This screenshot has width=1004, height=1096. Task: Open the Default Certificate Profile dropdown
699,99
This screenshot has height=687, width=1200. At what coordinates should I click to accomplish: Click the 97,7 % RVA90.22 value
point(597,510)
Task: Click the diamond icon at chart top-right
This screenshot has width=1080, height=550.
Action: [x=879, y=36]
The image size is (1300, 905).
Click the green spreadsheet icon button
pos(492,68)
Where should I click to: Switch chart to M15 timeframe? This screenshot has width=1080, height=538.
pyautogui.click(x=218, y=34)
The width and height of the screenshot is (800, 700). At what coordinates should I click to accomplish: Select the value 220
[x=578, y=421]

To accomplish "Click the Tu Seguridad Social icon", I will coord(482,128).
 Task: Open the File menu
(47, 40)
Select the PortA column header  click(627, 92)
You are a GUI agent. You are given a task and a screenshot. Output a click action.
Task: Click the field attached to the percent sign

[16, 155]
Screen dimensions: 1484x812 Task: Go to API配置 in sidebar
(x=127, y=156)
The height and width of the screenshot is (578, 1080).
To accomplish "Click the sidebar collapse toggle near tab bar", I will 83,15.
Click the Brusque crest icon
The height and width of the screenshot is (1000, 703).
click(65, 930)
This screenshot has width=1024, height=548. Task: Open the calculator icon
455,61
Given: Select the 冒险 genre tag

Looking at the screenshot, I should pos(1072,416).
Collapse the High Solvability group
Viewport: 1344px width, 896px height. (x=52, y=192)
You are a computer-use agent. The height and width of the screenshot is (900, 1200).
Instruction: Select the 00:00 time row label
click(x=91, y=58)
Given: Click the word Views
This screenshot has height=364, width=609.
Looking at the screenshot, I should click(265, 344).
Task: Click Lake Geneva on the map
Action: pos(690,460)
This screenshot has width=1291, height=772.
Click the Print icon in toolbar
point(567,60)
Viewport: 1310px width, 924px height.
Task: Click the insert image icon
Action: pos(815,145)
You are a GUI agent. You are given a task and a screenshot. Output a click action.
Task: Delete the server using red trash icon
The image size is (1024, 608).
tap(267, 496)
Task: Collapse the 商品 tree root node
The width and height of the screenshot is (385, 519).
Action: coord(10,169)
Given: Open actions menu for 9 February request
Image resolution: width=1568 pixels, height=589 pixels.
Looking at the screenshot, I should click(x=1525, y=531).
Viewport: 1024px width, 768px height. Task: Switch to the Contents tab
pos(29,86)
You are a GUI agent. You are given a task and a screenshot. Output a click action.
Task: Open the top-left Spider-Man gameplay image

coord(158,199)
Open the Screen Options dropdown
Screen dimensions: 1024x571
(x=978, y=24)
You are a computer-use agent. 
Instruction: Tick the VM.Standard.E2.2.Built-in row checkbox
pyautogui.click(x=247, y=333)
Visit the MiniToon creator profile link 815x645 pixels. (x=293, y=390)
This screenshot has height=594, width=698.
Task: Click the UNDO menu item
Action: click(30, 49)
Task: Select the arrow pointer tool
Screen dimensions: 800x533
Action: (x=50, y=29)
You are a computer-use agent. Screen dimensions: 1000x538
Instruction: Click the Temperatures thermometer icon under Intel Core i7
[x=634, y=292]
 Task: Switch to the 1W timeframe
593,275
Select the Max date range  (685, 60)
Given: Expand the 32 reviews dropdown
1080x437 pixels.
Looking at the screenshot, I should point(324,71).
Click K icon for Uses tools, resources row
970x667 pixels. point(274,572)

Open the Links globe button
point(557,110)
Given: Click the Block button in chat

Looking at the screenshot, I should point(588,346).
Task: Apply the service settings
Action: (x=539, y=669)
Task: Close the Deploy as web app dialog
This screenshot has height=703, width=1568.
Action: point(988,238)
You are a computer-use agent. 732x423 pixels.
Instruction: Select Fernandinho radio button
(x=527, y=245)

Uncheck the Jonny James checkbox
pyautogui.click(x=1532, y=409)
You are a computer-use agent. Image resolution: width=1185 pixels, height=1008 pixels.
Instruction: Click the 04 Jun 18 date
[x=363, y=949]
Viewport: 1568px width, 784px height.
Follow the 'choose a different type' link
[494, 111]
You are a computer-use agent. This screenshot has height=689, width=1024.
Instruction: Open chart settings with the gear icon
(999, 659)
-----
An exact copy of the lines above, from the one containing "Screen dimensions: 1484x812" through the one containing "Given: Click the word Views", is the whole of the answer.

**The answer**
Screen dimensions: 1484x812 Task: Go to API配置 in sidebar
(x=127, y=156)
The height and width of the screenshot is (578, 1080).
To accomplish "Click the sidebar collapse toggle near tab bar", I will 83,15.
Click the Brusque crest icon
The height and width of the screenshot is (1000, 703).
click(65, 930)
This screenshot has width=1024, height=548. Task: Open the calculator icon
455,61
Given: Select the 冒险 genre tag

Looking at the screenshot, I should pos(1072,416).
Collapse the High Solvability group
Viewport: 1344px width, 896px height. (x=52, y=192)
You are a computer-use agent. The height and width of the screenshot is (900, 1200).
Instruction: Select the 00:00 time row label
click(x=91, y=58)
Given: Click the word Views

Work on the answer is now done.